The woman came forward and extended her hand. "I'll give it to him," she said.
"Send the boy to me. I have other orders to give him."
As the woman turned away, Betty thought she detected a shade of disappointment on her face. "Has she that most detestable vulgarity of her class, curiosity?" she thought. "She seems to have observed the family very closely."
The boy came, accompanied by Miss Trumbull, who made a slight but perceptible effort to see the address of the letter as Betty handed it to him.
"Take this at once and bring me back a dollar's worth of stamps; and go also to the village store and bring me some samples of worsted."
She thought of several other things she did not want, reflecting that she must in the future herself take to the post-office such letters as she did not wish Miss Trumbull to inspect and possibly read. The boy went his way, and Betty turned to the housekeeper and regarded her sharply.
"I'm afraid you will find this a lonely situation," she said. "We are only here for a few months in the summer."
"Well, of course I like the society of nice people, but I guess I can stand it.

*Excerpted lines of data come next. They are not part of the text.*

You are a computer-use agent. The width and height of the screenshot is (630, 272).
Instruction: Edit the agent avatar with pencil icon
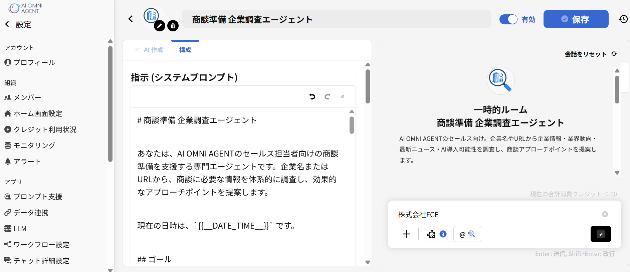click(160, 26)
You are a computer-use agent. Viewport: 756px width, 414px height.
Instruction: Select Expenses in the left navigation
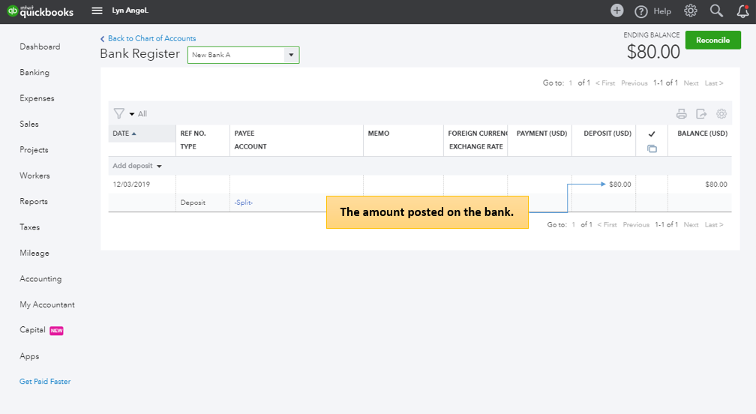point(37,98)
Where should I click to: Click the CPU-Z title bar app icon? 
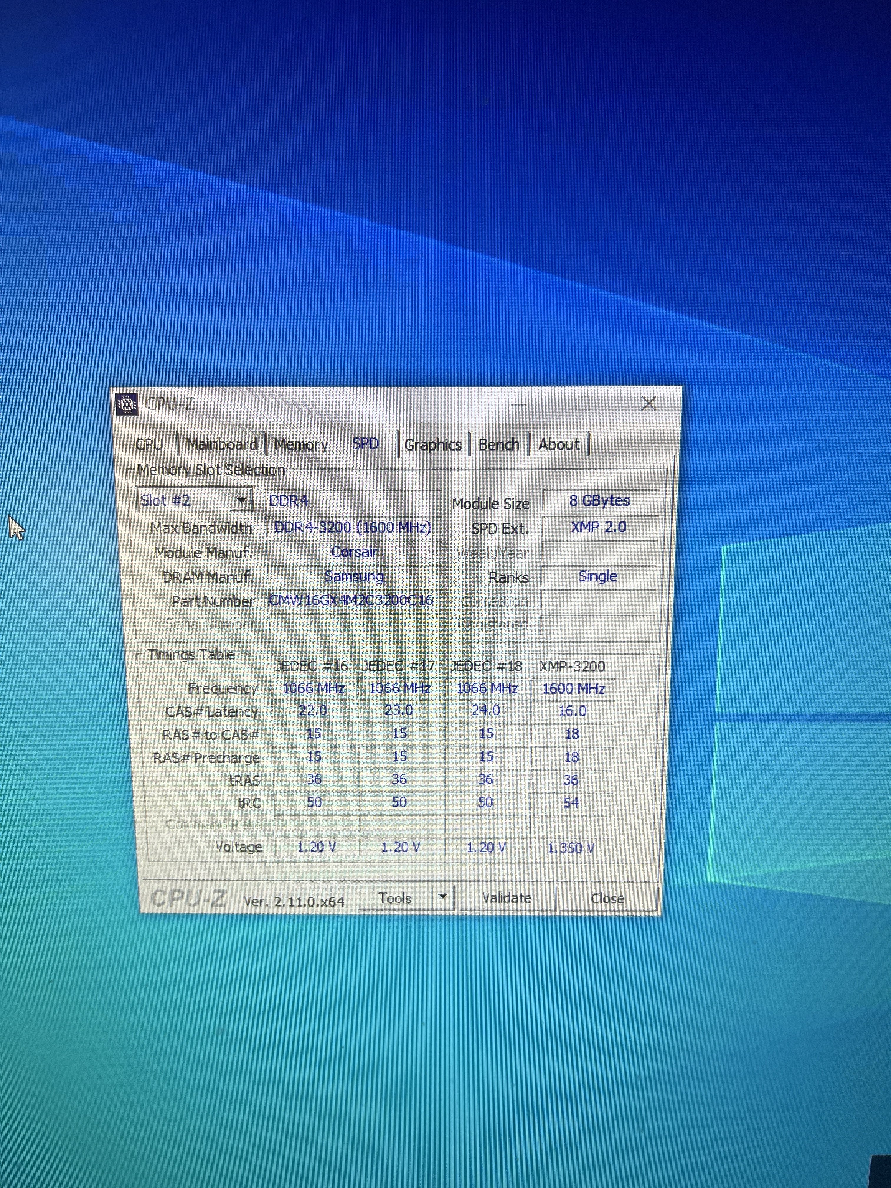coord(127,404)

Poor folks can't pick and choose, and I suppose you wouldn't mind my havin' a friend with me in the winter, would you?"
"Certainly not," said Betty, softening a little. But she did not like the woman, who was not frankly plebeian, but had buttered herself over with a coat of third-rate pretentiousness. And her voice and method of speech were irritating. She had a fat inflection and the longest drawl Betty had ever heard. Upon every fourth or fifth word she prolonged the drawl, and accomplished the effect of smoothing down her voice with her tongue. Capable as she might be, Betty wondered if she could stand Miss Trumbull through the summer. But the position was a very difficult one to fill. Even an old couple found it lonely, and a woman with a daughter never had been permitted to remain for two consecutive years. If the woman could be kept in the background, it might be worth while to give her a trial.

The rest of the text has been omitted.